The Rise of Cryptocurrencies Has Lead to a Rise in Criminal Cryptomining
So, what happens when an employee’s system is infected with cryptomining or cryptojacking malware? The first reaction is that all malware carries high risk, which is not a bad starting point. Indeed, a recent survey that Lastline conducted at the 2018 RSA Conference found that 65 percent of security professionals are concerned about cryptomining, either as a possible threat or a clear and present danger.
Survey Results Highlight Security Concerns Related to Cryptomining
In a follow-up survey at Black Hat 2018, Lastline surveyed 235 security professionals with the following results:
- 56% believe that cryptomining will still be the biggest threat in 2019, while 16.7% were unsure, and only 2% think ransomware will regain the distinction as the most popular type of attack.
- The biggest risks that these professionals believe will result from a criminal cryptomining attack are:
- Data compromise: 34.9%
- Financial loss: 28.0%
- Slower system performance: 18.1%
- “Land and expand” (see below) by the attackers: 16.8%
But the reality is that cryptomining is an attack with a low risk of serious harm. While security professionals are worried about data compromise and financial loss, all the criminals want are your CPU cycles. This may slow performance, but it doesn’t put IP, financial data, or PII at risk.

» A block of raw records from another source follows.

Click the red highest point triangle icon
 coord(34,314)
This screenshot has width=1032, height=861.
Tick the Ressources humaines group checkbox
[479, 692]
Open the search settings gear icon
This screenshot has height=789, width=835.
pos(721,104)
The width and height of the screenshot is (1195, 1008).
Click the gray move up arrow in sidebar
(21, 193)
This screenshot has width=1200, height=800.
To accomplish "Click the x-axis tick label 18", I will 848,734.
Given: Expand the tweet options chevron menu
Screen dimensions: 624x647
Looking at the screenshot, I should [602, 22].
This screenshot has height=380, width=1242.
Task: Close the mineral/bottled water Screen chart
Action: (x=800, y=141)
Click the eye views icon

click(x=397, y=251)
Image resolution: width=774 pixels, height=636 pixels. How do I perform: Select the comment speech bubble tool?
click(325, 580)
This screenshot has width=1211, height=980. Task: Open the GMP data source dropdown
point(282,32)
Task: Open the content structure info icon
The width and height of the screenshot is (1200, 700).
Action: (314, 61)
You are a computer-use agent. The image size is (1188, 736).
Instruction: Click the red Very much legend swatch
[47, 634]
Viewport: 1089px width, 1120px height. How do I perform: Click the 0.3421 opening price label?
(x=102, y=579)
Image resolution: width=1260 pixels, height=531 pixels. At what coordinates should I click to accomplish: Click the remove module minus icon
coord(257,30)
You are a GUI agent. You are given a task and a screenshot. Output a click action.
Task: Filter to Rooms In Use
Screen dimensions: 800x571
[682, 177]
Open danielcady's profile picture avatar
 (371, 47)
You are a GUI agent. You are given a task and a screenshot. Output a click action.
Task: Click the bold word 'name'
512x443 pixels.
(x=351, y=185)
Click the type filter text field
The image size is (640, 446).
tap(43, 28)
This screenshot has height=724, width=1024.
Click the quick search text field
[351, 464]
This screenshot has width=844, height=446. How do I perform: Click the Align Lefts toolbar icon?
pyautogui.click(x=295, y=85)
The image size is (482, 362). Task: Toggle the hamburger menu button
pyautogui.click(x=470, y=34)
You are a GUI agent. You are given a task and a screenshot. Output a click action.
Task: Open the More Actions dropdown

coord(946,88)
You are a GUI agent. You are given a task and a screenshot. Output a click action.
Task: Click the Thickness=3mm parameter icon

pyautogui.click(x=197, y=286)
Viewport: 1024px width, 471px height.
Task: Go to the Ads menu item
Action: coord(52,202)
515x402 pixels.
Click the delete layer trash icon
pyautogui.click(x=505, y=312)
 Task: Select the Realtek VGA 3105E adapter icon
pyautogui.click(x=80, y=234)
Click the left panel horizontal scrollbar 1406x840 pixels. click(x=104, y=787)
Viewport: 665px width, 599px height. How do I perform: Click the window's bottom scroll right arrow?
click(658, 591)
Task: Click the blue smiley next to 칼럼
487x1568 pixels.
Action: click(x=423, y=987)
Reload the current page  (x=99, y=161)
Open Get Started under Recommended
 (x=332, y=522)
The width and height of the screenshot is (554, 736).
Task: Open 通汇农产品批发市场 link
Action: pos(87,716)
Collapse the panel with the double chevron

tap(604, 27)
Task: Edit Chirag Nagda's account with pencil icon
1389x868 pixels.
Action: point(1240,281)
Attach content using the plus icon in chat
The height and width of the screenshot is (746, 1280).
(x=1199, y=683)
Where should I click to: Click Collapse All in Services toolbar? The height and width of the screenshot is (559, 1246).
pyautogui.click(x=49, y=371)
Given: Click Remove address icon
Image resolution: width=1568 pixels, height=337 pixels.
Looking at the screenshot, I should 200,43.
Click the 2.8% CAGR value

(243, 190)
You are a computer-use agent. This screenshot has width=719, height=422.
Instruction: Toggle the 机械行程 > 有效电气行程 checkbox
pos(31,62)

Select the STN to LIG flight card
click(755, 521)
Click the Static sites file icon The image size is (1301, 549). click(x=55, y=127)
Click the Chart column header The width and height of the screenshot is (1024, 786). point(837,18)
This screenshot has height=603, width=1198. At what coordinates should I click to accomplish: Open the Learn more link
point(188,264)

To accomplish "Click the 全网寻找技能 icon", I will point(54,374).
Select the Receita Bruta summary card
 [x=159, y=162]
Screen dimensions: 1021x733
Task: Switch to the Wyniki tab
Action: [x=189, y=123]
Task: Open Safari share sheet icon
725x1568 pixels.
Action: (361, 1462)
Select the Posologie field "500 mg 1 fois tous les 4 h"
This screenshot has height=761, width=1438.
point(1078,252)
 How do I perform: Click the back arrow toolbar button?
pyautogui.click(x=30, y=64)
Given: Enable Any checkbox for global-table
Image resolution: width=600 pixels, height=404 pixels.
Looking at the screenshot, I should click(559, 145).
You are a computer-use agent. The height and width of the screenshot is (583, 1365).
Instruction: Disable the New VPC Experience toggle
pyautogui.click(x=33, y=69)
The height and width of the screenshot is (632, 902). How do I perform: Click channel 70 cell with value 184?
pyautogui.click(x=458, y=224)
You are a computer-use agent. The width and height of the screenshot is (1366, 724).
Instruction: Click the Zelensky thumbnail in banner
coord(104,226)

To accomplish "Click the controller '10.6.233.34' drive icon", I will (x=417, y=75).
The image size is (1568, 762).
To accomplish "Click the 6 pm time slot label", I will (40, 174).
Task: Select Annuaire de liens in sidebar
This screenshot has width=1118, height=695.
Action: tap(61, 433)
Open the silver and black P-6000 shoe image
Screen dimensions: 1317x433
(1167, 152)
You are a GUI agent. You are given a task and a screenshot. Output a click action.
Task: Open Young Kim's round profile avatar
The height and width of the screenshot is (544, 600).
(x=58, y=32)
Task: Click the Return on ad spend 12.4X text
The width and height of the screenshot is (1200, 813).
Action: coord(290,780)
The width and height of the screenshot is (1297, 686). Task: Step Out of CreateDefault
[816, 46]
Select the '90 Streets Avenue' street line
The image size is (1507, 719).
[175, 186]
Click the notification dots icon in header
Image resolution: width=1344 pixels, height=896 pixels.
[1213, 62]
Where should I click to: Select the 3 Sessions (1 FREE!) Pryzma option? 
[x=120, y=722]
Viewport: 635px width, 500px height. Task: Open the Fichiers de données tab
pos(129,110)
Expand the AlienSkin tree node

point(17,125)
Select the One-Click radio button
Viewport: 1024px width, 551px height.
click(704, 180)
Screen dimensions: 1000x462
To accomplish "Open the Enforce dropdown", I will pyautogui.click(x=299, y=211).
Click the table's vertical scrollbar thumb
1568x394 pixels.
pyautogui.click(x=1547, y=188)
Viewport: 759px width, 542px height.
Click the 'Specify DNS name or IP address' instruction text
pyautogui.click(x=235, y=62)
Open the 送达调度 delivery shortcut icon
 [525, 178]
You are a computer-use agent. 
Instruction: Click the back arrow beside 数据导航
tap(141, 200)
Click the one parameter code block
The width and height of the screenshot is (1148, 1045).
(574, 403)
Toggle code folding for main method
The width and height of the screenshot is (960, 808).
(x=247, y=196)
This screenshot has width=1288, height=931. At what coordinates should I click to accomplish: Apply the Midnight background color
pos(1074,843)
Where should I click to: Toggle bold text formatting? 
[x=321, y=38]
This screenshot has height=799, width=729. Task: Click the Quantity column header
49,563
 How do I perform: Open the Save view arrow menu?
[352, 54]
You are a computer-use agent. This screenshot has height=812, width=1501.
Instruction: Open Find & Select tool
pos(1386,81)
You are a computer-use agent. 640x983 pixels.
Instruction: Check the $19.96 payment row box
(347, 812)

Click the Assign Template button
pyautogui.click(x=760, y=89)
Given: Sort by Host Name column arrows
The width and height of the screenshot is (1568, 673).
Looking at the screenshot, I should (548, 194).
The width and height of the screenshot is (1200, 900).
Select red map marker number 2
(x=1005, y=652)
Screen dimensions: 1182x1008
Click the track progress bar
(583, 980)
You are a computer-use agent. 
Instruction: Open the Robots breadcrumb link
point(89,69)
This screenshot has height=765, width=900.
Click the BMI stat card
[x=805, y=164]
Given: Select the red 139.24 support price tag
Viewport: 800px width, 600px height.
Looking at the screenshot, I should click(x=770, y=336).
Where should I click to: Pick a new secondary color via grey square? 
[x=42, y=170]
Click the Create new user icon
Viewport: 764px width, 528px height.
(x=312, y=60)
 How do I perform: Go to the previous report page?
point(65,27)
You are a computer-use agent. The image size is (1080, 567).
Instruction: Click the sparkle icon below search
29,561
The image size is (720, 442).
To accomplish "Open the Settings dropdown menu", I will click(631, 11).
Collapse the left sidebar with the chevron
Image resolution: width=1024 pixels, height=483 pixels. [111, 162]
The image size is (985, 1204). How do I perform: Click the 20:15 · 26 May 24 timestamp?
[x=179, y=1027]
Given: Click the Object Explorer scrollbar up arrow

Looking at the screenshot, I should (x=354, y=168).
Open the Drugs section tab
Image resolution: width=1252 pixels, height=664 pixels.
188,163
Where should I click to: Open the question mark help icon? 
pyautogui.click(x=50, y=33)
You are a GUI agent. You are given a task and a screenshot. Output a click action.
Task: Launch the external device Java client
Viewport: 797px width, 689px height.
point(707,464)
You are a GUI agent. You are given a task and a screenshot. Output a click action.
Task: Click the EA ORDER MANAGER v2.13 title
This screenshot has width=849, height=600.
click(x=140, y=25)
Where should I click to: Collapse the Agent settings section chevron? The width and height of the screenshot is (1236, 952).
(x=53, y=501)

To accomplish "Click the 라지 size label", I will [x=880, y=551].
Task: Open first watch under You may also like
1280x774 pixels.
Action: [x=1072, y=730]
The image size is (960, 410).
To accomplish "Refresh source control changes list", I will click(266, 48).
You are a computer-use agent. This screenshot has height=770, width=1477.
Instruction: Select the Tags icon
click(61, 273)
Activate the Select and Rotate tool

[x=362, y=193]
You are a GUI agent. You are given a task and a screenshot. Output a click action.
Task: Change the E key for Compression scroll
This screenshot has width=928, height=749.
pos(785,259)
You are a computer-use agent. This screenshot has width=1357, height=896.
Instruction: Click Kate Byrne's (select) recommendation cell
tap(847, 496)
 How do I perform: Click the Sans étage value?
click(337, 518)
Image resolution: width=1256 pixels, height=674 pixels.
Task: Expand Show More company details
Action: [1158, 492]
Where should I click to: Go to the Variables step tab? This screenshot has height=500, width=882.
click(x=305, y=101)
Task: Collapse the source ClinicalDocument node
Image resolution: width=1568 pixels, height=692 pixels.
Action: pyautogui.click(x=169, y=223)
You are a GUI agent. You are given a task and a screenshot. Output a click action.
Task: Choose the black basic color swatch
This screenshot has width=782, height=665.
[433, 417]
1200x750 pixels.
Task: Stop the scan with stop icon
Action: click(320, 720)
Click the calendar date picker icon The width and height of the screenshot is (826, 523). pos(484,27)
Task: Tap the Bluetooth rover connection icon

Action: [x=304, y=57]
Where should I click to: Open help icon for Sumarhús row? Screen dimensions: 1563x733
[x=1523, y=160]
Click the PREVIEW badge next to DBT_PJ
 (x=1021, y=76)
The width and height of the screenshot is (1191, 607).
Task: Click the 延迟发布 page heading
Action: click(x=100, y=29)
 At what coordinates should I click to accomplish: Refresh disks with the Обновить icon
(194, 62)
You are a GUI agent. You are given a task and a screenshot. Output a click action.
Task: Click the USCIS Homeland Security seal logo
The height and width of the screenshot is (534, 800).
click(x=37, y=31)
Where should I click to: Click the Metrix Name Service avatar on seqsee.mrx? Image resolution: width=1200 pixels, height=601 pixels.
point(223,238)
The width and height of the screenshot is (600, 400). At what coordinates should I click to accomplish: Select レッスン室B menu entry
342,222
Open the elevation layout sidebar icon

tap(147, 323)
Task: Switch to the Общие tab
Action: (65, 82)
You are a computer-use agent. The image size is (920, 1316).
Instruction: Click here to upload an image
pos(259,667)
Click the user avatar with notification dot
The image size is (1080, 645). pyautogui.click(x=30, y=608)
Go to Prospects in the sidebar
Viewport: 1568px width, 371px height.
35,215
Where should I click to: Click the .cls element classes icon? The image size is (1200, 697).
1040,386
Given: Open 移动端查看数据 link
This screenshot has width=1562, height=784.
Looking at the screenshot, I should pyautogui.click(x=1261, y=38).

What Is the Real, and Potential, Impact of Criminal Cryptomining?
There certainly are potential risks of having one’s network compromised by cryptomining malware. Criminals could – to borrow a phrase from enterprise sales jargon – land and expand, which means to get an initial set of malware installed and the C&C channel operational, and then subsequently download more aggressive malware. Or they could sell their compromised systems to other criminals with other intents. These scenarios are not purely hypothetical – we know Smoke Loader and other loaders install multiple payloads. However, the criminals’ objective is to mine cryptocurrency and have the victim’s computer do that on their behalf for as long as possible. So, why would they risk discovery by changing their game?
There also are regulatory risks to consider. Should an infected system be found to also have access to confidential, private, or proprietary data, then even if the criminal is not actually after the data, that data has been exposed and so the company could be subject to regulatory and public relations ramifications. We have seen organizations notify of possible breaches out of an abundance of caution before actual proof of activity has been established. Certainly, a burden of proof exists to show cryptomining malware presents more of a regulatory risk than other malware infections that may have more nefarious intent.
Perhaps the biggest driver behind the perceived risk of cryptomining malware is security efficacy. It’s understandable that no self-respecting security analyst wants to admit that there’s a hole in company defenses that allows malware of any kind to operate on his or her network. This introduces an intriguing tradeoff – the more time that is spent detecting or remediating cryptomining comes at the cost of possibly missing another, higher risk attack. Every company we talk to is short-handed in their Cyber Defense Initiatives or SOC, so it’s a constant exercise of prioritizing where to spend the limited time. You have to ask yourself: What’s worse: malware that slows down a CPU or malware that’s actively looking to exfiltrate personal and financial data?